光ディスク基板94の作製方法としては、圧縮成形、射出成形、光硬化法等が知られている。
スタンパ93からピットパターンが転写された光ディスク基板94に対しては、続いて成膜装置130で、反射膜等の被覆膜が被着されることによって、反射膜形成済み光ディスク基板95が形成される。
【0024】
次に貼り合せ工程では、上記の反射膜形成済光ディスク基板95と貼り合せ基板96との貼り合せが行われる。
貼り合せ基板96としては、上記同様の工程で作製した反射膜形成済み光ディスク基板か、あるいは、半透過反射膜形成済み光ディスク基板か、反射膜を被覆していないダミー用光ディスク基板が用いられる。
基板貼り合せ装置140は、反射膜形成済光ディスク基板95に対して、上記いずれかの貼り合せ基板96を貼り合せ、貼り合せ済光ディスク97を製造する。
貼り合せの際の接着手法としては、紫外線硬化樹脂を用いる手法や、粘着剤付きシートによる手法等が知られている。
【0025】
従来のDVDでは、上記貼り合せ済光ディスク97が、完成品としてのDVDとなるが、本例の場合、上述のようにピットパターンが形成された記録トラック上の一部区間に、ピットパターンが形成されていない追加情報記録区間が設けられている。
そこで貼り合せ済光ディスク97に対して追記工程が行われる。追記工程では、追加情報記録装置150が、上記貼り合せ済光ディスク97における追加情報記録区間に追加情報を書き込む。例えば光ディスク個体毎に異なる識別情報などを追加情報として書き込む。
追加情報記録装置150は、追記管理部160から追加情報記録区間の位置情報(アドレス)を指示され、また書き込む追加情報が提供されて、追加情報の書込を行う。

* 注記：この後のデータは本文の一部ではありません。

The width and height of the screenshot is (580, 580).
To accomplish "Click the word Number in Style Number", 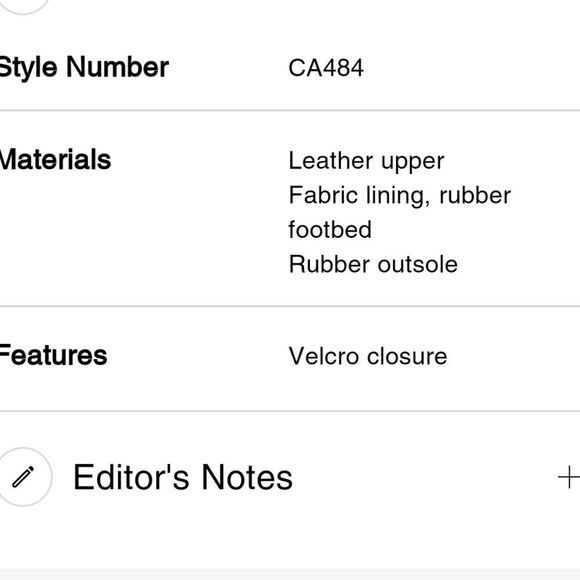I will (x=118, y=67).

この場合、追加情報記録装置150は、追加情報をEFM+変調するとともに、そのEFM+信号に基づいて記録用の高出力レーザパルスを照射し、追加情報記録区間における反射膜を消失又は低減させることで穴空きマークを形成するという手法で書き込みを行う。穴空きマークの幅や長さは、記録用レーザの出力や発光時間を変更することで調整できる。
【0026】
このような追記工程が完了することで、再生専用型光ディスク90の製造が完了される。そして以上の工程で大量生産される再生専用型光ディスク90は、同一内容のコンテンツ(音楽、映像、ゲーム、アプリケーションプログラム等)を記録した光ディスクでありながら、個々に固有の追加情報が記録された光ディスクとすることができる。
【0027】
以上のようにして製造される本例の再生専用型光ディスク90(DVD)について説明する。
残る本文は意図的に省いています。